During the Halloween season, many people are tempted to add decorative contact lenses to put the finishing touches on their costumes for a cool or spooky look. If you purchase these lenses without a prescription or the involvement of an eye care professional, you can risk serious eye damage.
Most decorative lenses are readily available from street vendors, in novelty shops, or from costume or Halloween shops. Some people are tempted to purchase these lenses as they are usually inexpensive and add a “fun” look to a costume. These lenses should be avoided as they can cause serious infections, which can lead to decreased vision or even blindness.
The Food and Drug Administration (FDA), along with a variety of eye care professionals are warning consumers about the use of decorative lenses. They warn that serious eye disorders and infections can occur when wearing lenses without the benefit of being fitted professionally with an eye examination and prescription. The FDA states that although it’s illegal to sell decorative contact lenses without a valid prescription, they can be bought easily on the internet and in retail shops. The FDA warns:
- They are not cosmetics or over-the-counter merchandise. They are medical devices regulated by the Food and Drug Administration (FDA). Places that advertise them as cosmetics or sell them without a prescription are breaking the law.
- They are not “one size fits all.” An eye doctor (ophthalmologist or optometrist) must measure each eye to properly fit the lenses and evaluate how your eye responds to contact lens wear. A poor fit can cause serious eye damage, including
- scratches on the cornea (the clear dome of tissue over the iris – the part of the eye that gives you your eye color)
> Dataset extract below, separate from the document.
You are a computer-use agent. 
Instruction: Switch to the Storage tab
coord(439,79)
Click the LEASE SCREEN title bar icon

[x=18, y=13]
- corneal infection (an ulcer on the cornea)
- conjunctivitis (pink eye)
- decreased vision
- Places that sell decorative lenses without a prescription may give you few or no instructions on how to clean and care for your lenses.
Where Not to Buy Contact Lenses
The FDA is aware that many places illegally sell decorative contact lenses to consumers without valid prescriptions for as little as $20. You should never buy lenses from:
- street vendors
- salons or beauty supply stores
- flea markets
- novelty stores
- Halloween stores
- record or video stores
- convenience stores
- beach shops
- Internet (unless the site requires a prescription)
Infection or loss of vision is a high price to pay for a Halloween costume. If you want to purchase the lenses for your costume, make sure to see an eye professional for an examination and prescription.